Additionally, measurements of immune function may help explain some of the differences reported above. In this instance, the organic selenium yeast improved neutrophil function (innate immunity) at calving in multiparous cows. Neutrophil function was suppressed at calving in primiparous cows but was restored by 7–14 days postpartum with selenium yeast supplementation. The researchers also examined the effects of selenium sources on acquired immunity by measuring the antibody response to an injection of ovalbumin (Figure 1). Antibody concentration was higher in multiparous cows at 21 and 42 days postpartum, while antibody response was not different in primiparous cows.
Selenium source did not impact first-service pregnancy to artificial insemination. However, second-service pregnancy was improved in the selenium yeast diet (17.1% vs. 11.3%). When looking at results for cows that lost an embryo after first service, second service was 22.7% successful for cows supplemented with selenium yeast compared to just 4.2% successful for cows supplemented with sodium selenite. The authors hypothesized that cows in the organic selenium yeast group were better able to reestablish an embryotropic environment at second service following either early or late embryonic losses.
It's in the genes
Other research in cattle reproduction has looked at the effects of selenium source on gene expression. Research at the University of Kentucky compared diets with organic selenium yeast to diets only containing sodium selenite as a selenium source. Cows supplemented with selenium yeast had increased transcripts involved in cholesterol biosynthesis and immune response. 887 transcripts were differentially expressed based on source of supplemental selenium. The upregulation of cholesterol pathways has an important role in increasing the luteal phase concentration of progesterone (Crites et al., 2022a). These same researchers (Crites et al., 2022b) looked at other impacts of selenium source on gene expression regarding endometrial function and development of the conceptus. Cows supplemented with selenium yeast had an increased amount of myostatin gene, which increases glucose secretion into the histotroph that can allow for advanced conceptus development. In this experiment, the conceptus was examined on Day 17 of gestation and was found to be significantly longer in cows supplemented with organic selenium compared to sodium selenite (25.96 vs. 17.45 cm respectively).

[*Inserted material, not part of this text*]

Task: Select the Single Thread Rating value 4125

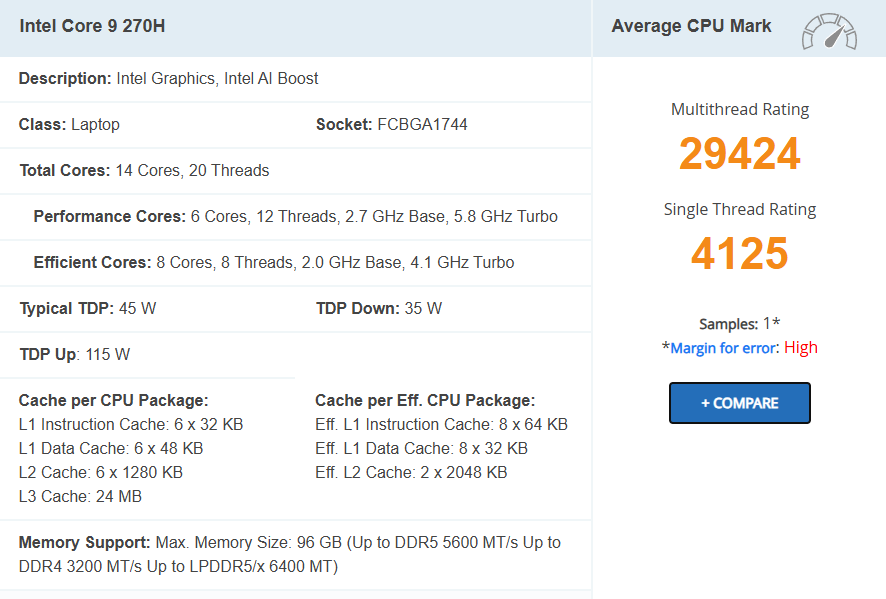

A recent dissertation from the University of Guelph (Mion, 2022) also investigated gene expression among cows receiving organic selenium yeast (along with organic sources of other trace minerals) or cows fed sodium selenite (along with inorganic sources of other trace minerals). The author reported that 83 of the differently expressed genes had an expression pattern indicating that the conceptuses from the selenium yeast diet were more advanced in development compared to those from the sodium selenite diet. The gene expression results observed are thought to be required for the coordination of changes in cellular biology that are needed for conceptus elongation, allowing for maternal recognition of pregnancy, implantation and pregnancy survival.
The saying that “form defines function” is both important and true when it comes to supplementing trace minerals to dairy cows. Research around the world continues to prove the impact of organic selenium sources, such as selenium yeast, on reproductive performance. However, not all organic sources of selenium can be expected to perform the same. It’s important to evaluate each option on its own merits to select the best selenium supplement for dairies.